Dopo essere stato eletto, e dopo aver vissuto l’esperienza di
consigliere comunale (all’opposizione) e di membro del Comitato di Gestione (in
maggioranza) capii il senso profondo di quelle sagge parole. E ogni tanto,
quando assisto al teatrino della politica in TV o sui giornali, ripenso a quel
mio vecchio e saggio professore.
Questo medico della USL di Sanluri, vice coordinatore sanitario,
mi disse che la migliore età per un uomo è quella che va dai trent’anni ai
quarant’anni, quando un uomo è ancora nel pieno vigore fisico e può viverlo nella
piena maturazione intellettuale.
E infatti così mi sentivo in quel frangente della mia vita.
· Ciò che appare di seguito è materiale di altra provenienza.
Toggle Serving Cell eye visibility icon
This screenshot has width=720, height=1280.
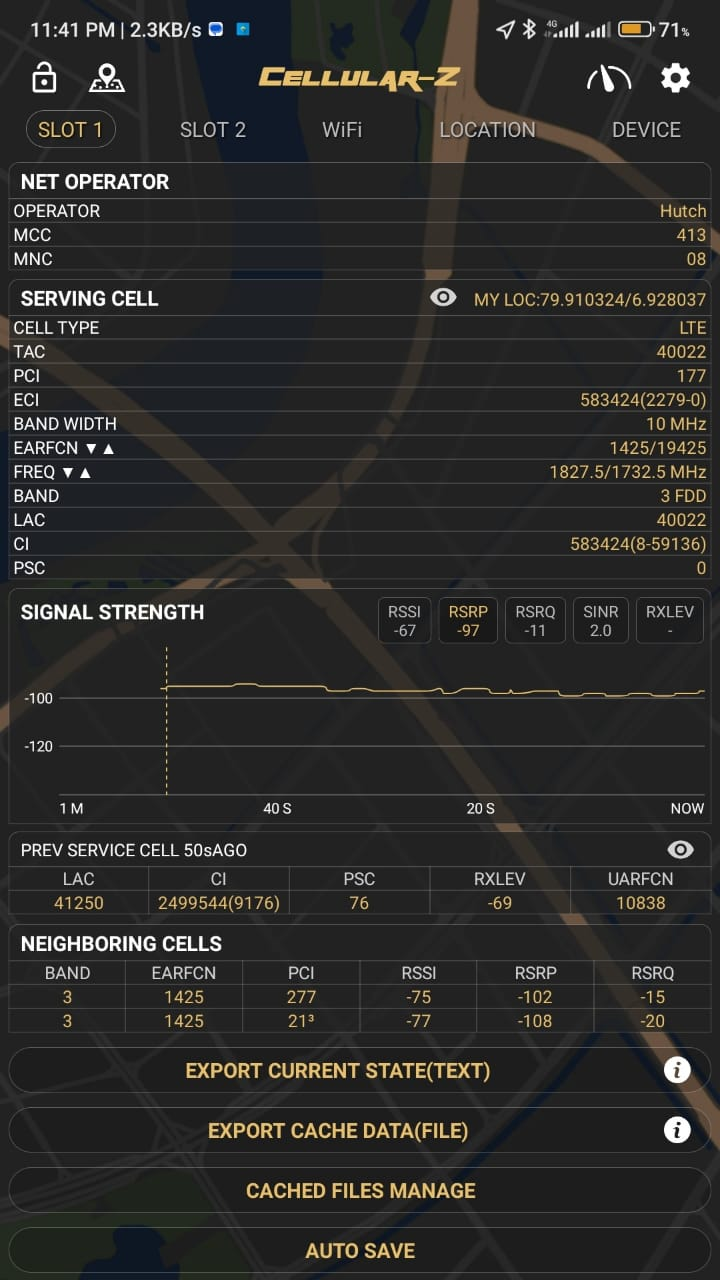[x=443, y=297]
E in
quel settennio che mi separava dal compimento del quarantesimo compleanno, dopo
che avevo vinto il mio primo e unico
concorso pubblico (a parte quello per l’abilitazione alla professione di
avvocato, che comunque avevo sostenuto e superato a pieno merito nel 1990), mi
buttai a capofitto in mille iniziative di carattere intellettuale: mi iscrissi
all’università di scienze politiche per prendermi la seconda laurea; tentai di
diventare ricercatore universitario (come avrò modo di narrare in maniera
dettagliata, al paziente lettore, nel
prossimo capitolo); ripresi a studiare le lingue straniere (inglese, spagnolo,
portoghese, francese e arabo); e mi
sentivo un leone in gabbia, voglioso di rompere tutti gli indugi e di superare
ogni ostacolo; niente mi faceva paura e tutto mi sembrava raggiungibile e
perseguibile. E anche con le donne sembravo avere imboccato la strada giusta;
finalmente ero pervenuto a una piena sintonia con l’altro sesso, ciò che
consentiva facilità di approccio e agevoli e disinvolte frequentazioni.
Certo stentavo ancora a entrare nell’ordine di idee di
intraprendere una storia seria e matura, illudendomi che fosse possibile vivere
in maniera indolore delle storie superficiali e passeggere, all’insegna del
puro piacere fisico.
Così è la gioventù e tali sono le nostre illusioni. Ma come
faremmo a vivere senza sogni e senza illusioni?